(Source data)
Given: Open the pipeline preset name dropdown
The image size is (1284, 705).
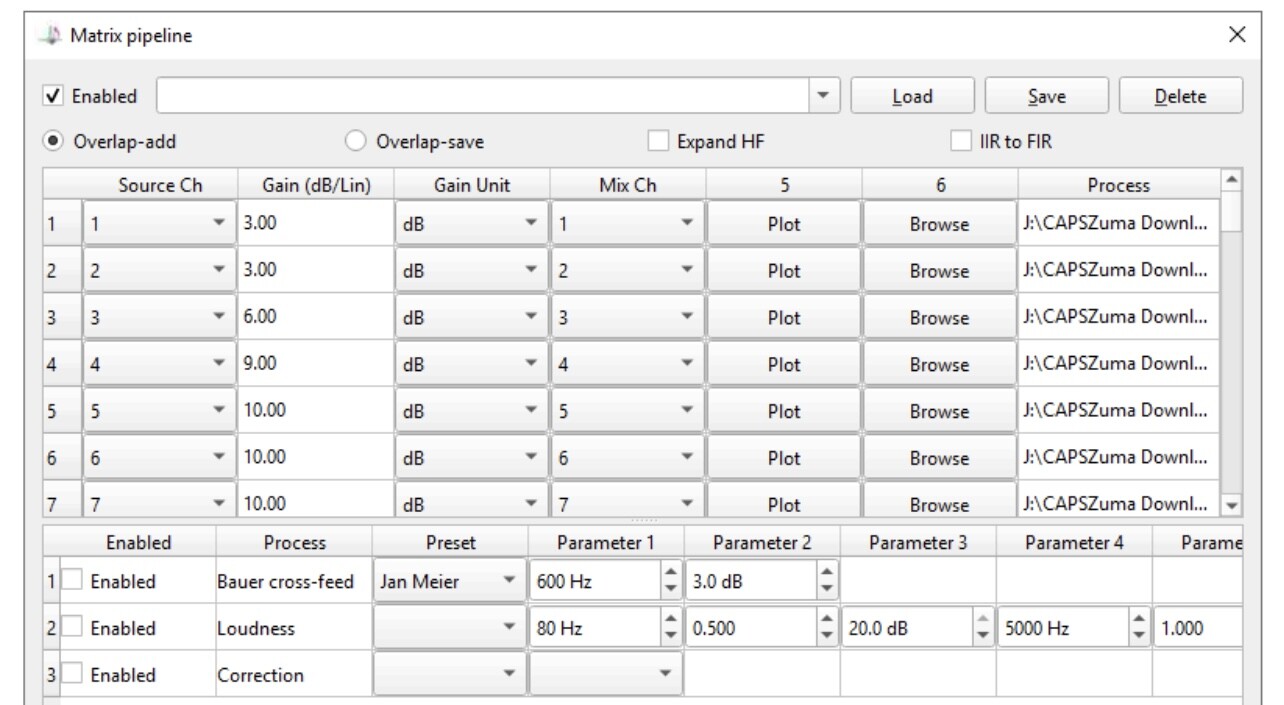Looking at the screenshot, I should tap(823, 97).
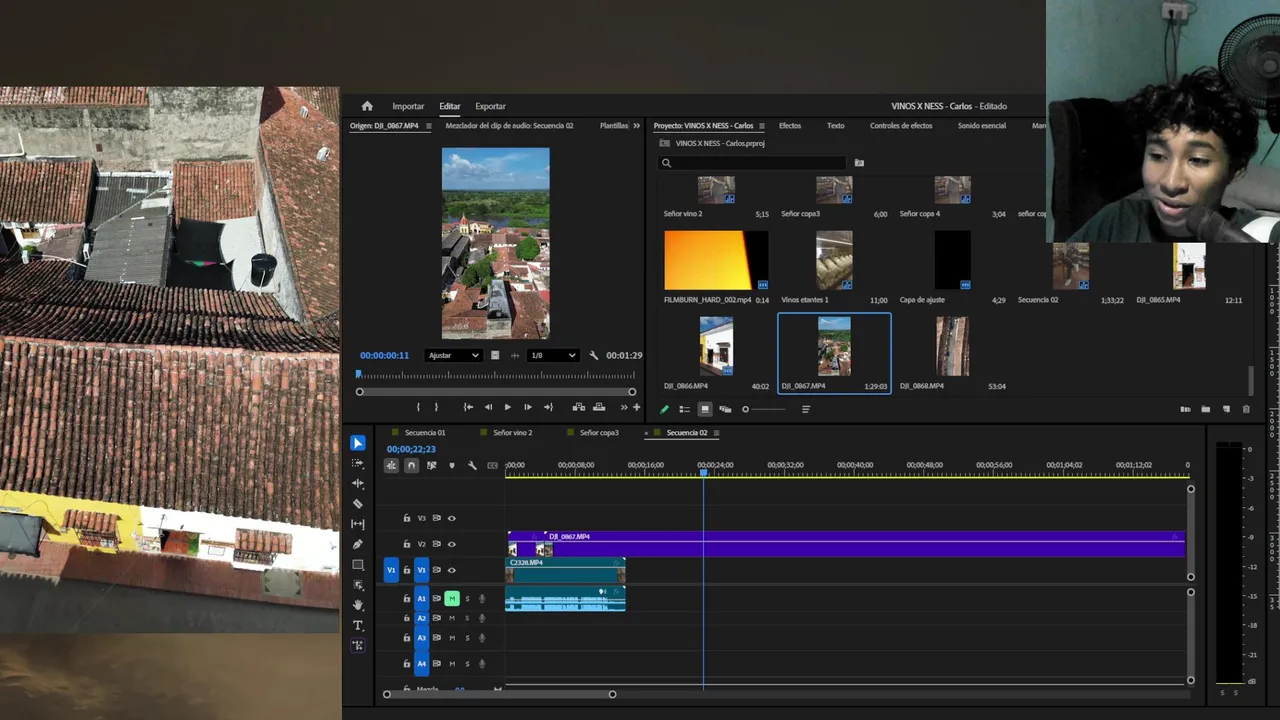The height and width of the screenshot is (720, 1280).
Task: Expand hidden source panel tabs chevron
Action: (x=636, y=126)
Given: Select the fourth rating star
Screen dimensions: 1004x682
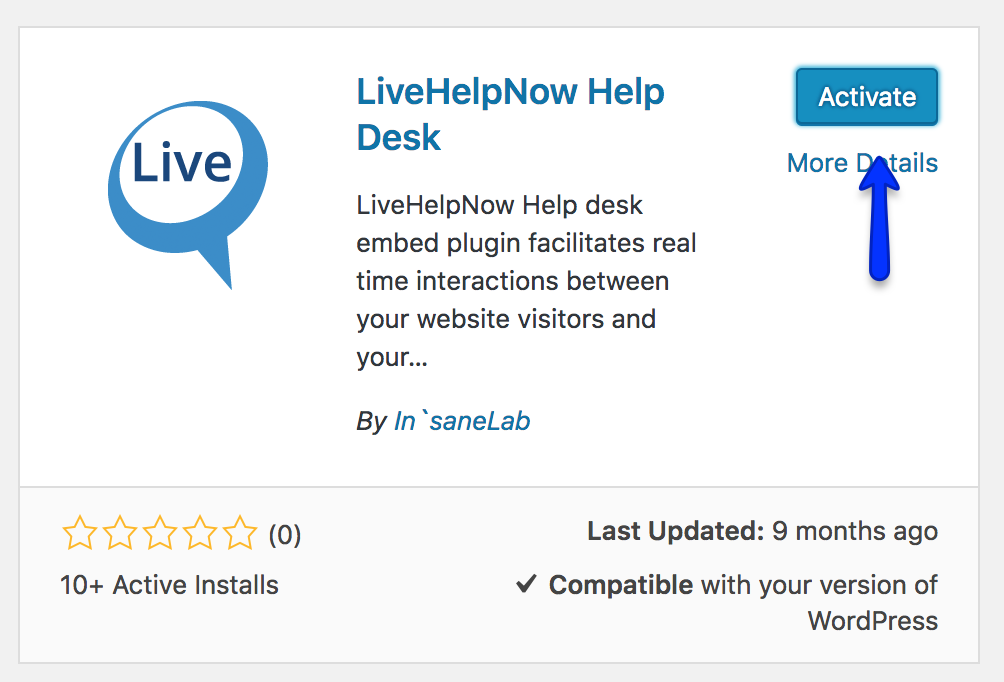Looking at the screenshot, I should pos(199,532).
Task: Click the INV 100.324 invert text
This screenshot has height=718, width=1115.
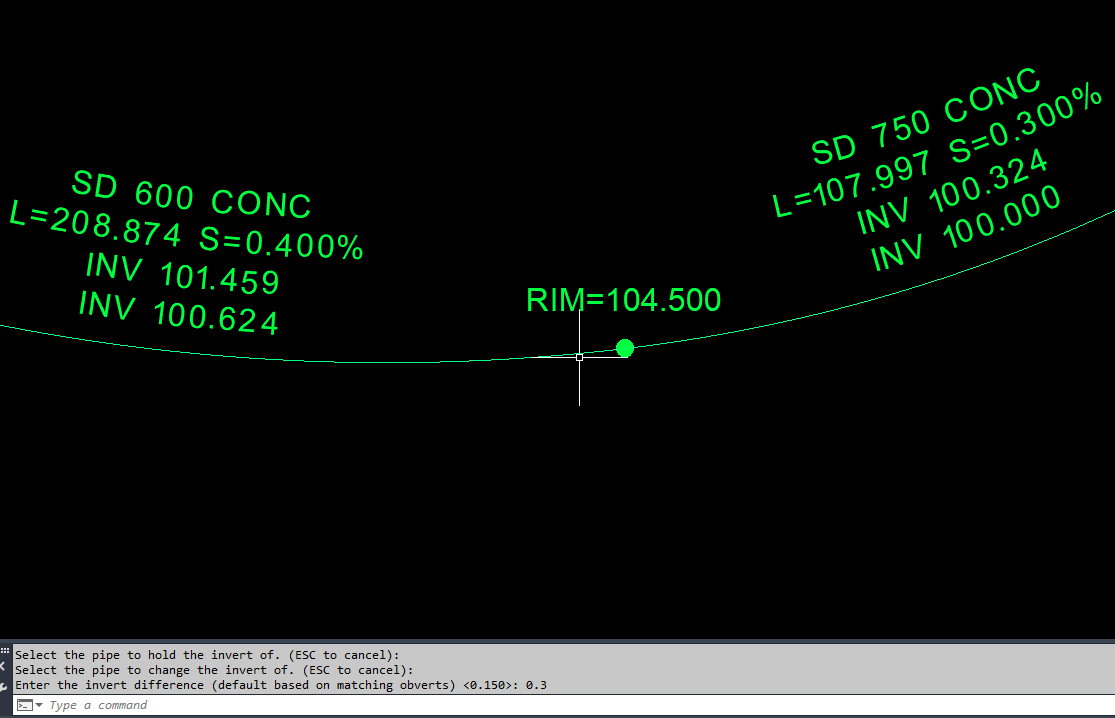Action: click(x=952, y=191)
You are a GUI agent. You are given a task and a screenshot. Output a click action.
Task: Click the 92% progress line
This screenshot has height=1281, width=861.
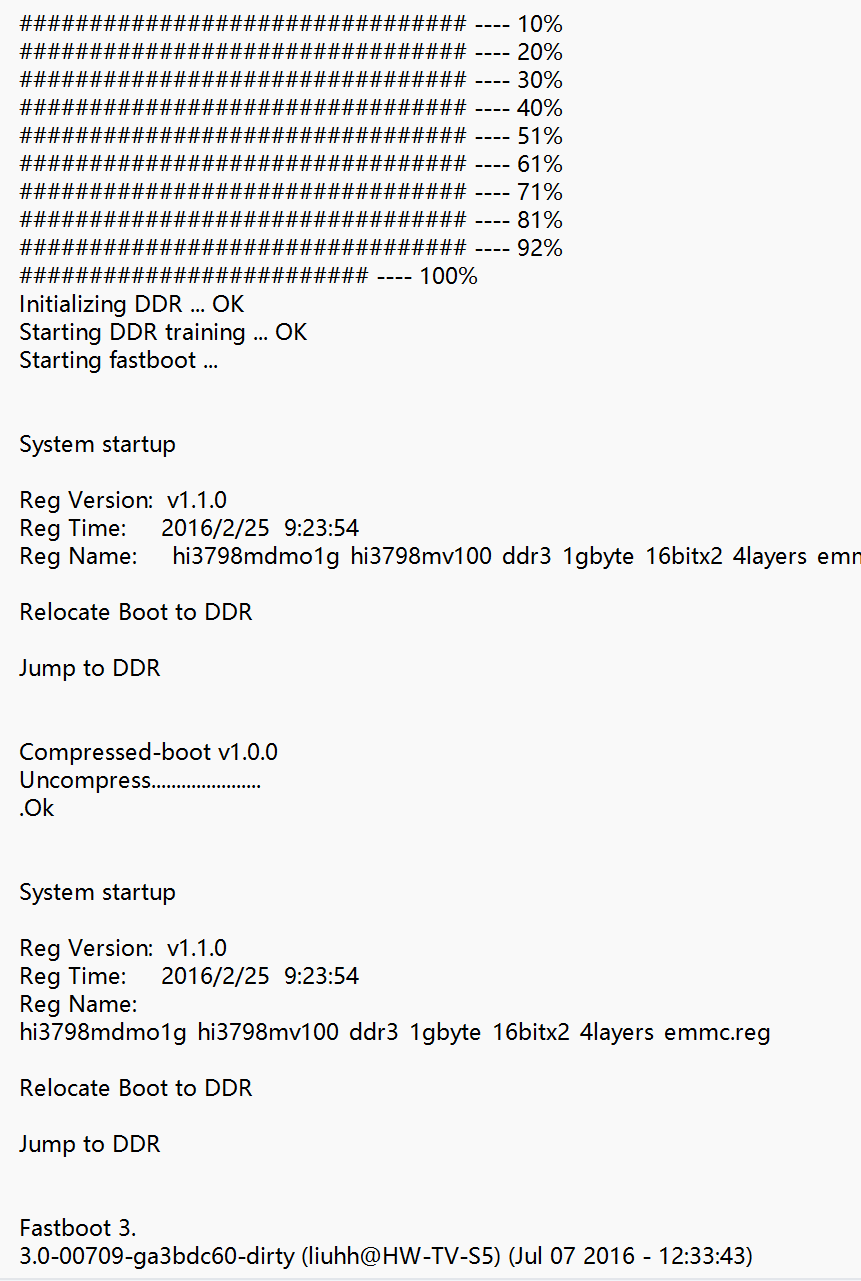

## Try it
Skip every picture and transcribe the data above exactly.

## Answer space
Given: Open the pipeline preset name dropdown
The image size is (1284, 705).
Looking at the screenshot, I should tap(823, 97).
The height and width of the screenshot is (720, 1280).
Task: Expand hidden source panel tabs chevron
Action: (x=636, y=126)
Given: Select the fourth rating star
Screen dimensions: 1004x682
Looking at the screenshot, I should pos(199,532).
Task: Click the INV 100.324 invert text
This screenshot has height=718, width=1115.
Action: click(x=952, y=191)
You are a GUI agent. You are given a task and a screenshot. Output a click action.
Task: Click the 92% progress line
This screenshot has height=1281, width=861.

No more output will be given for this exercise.